In an exemplary embodiment, the load balancing is performed as frequently as necessary based on system loading. For example, load balancing could be done on a seasonal basis. For example, loads may change significantly when schools, colleges, and the like start and end their sessions. As another example, vacation seasons may give rise to significant load variations. In another example, load balancing is performed on an hourly basis. Furthermore, load balancing could be performed at any suitable time. In one example, if maximum usage is between 6-7 PM then some of the users in the heaviest loaded beam areas could be switched to adjacent beams in a different time zone. In another example, if a geographic area comprises both office and home terminals, and the office terminals experience heaviest loads at different times than the home terminals. In yet another embodiment, a particular area may have increased localized traffic, such as during a sporting event or a convention.

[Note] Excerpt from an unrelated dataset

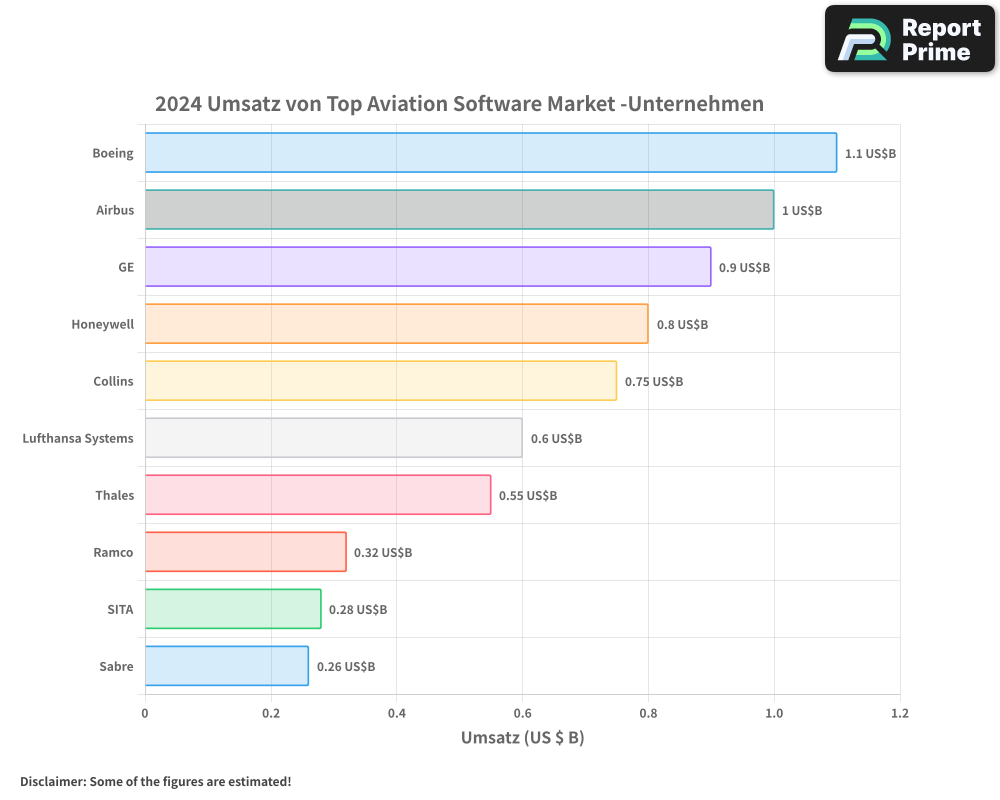This screenshot has width=1000, height=800.
Task: Toggle the Sabre bar selection
Action: (225, 666)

In an exemplary embodiment, the switching may occur with any regularity. For example, the polarization may be switched during the evening hours, and then switched back during business hours to reflect transmission load variations that occur over time. In an exemplary embodiment, the polarization may be switched thousands of times during the life of the device.

In accordance with an exemplary embodiment, and with reference to FIG. 13, a satellite may have a downlink, an uplink, and a coverage area. The coverage area may be comprised of smaller regions each corresponding to a spot beam to illuminate the respective region. Spot beams may be adjacent to one another and have overlapping regions. A satellite communications system has many parameters to work: (1) number of orthogonal time or frequency slots (defined as color patterns hereafter); (2) beam spacing (characterized by the beam roll-off at the cross-over point); (3) frequency re-use patterns (the re-use patterns can be regular in structures, where a uniformly distributed capacity is required); and (4) numbers of beams (a satellite with more beams will provide more system flexibility and better bandwidth efficiency). Polarization may be used as a quantity to define a re-use pattern in addition to time or frequency slots. In one exemplary embodiment, the spot beams may comprise a first spot beam and a second spot beam. The first spot beam may illuminate a first region within a geographic area, in order to send information to a first plurality of subscriber terminals. The second spot beam may illuminate a second region within the geographic area and adjacent to the first region, in order to send information to a second plurality of subscriber terminals. The first and second regions may overlap.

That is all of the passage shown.